ASSIGNMENT =
Could you return every line of the records below that contains the word "output"?

Data entries:
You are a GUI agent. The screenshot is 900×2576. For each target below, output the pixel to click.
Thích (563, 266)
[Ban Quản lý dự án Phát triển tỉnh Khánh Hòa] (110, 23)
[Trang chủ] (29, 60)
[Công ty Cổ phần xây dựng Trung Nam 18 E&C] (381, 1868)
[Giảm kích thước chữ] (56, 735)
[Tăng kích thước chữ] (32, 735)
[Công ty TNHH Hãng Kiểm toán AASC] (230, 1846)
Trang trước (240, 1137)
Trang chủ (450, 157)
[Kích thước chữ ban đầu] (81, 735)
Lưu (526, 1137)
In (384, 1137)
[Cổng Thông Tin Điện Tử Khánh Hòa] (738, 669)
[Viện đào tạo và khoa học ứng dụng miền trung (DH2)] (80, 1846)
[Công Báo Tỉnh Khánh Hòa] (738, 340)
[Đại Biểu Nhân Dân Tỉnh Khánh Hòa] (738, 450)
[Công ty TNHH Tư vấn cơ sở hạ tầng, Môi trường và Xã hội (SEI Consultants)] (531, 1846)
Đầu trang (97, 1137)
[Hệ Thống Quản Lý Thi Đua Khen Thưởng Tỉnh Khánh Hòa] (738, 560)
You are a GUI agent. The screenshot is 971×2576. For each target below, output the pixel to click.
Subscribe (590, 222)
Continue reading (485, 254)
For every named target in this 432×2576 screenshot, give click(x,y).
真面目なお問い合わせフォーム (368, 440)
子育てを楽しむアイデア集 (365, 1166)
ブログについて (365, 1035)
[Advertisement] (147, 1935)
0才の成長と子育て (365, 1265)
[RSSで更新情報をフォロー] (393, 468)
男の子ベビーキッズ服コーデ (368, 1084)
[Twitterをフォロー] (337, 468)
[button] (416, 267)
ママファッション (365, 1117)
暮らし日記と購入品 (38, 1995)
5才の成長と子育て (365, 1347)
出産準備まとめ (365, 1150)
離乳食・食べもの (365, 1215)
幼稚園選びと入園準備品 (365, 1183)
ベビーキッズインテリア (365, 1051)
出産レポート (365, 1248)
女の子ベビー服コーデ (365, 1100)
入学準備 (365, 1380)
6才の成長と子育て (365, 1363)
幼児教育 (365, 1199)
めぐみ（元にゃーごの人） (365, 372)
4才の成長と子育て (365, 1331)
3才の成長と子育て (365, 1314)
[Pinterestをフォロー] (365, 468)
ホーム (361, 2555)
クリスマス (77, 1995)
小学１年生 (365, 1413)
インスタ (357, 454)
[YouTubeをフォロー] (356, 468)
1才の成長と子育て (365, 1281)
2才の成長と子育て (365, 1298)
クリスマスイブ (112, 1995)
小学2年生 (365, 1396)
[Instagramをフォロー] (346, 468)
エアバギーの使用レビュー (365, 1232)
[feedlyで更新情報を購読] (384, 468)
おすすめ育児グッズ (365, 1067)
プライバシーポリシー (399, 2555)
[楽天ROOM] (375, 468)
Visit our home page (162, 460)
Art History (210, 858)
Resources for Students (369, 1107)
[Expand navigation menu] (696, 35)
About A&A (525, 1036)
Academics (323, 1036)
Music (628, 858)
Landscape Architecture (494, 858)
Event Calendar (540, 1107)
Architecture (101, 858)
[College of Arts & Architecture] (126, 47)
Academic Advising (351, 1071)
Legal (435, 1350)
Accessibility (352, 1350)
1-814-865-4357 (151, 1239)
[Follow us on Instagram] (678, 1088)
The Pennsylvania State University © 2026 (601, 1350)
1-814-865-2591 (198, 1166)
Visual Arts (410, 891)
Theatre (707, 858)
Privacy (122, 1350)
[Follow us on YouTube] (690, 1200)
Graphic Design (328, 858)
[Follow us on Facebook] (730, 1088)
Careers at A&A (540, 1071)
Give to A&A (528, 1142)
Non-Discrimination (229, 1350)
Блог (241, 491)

SOLUTION TO THIS EXERCISE =
You are a GUI agent. The screenshot is 900×2576. For each target below, output the pixel to click.
You are a GUI agent. The screenshot is 971×2576. For each target below, output the pixel to click.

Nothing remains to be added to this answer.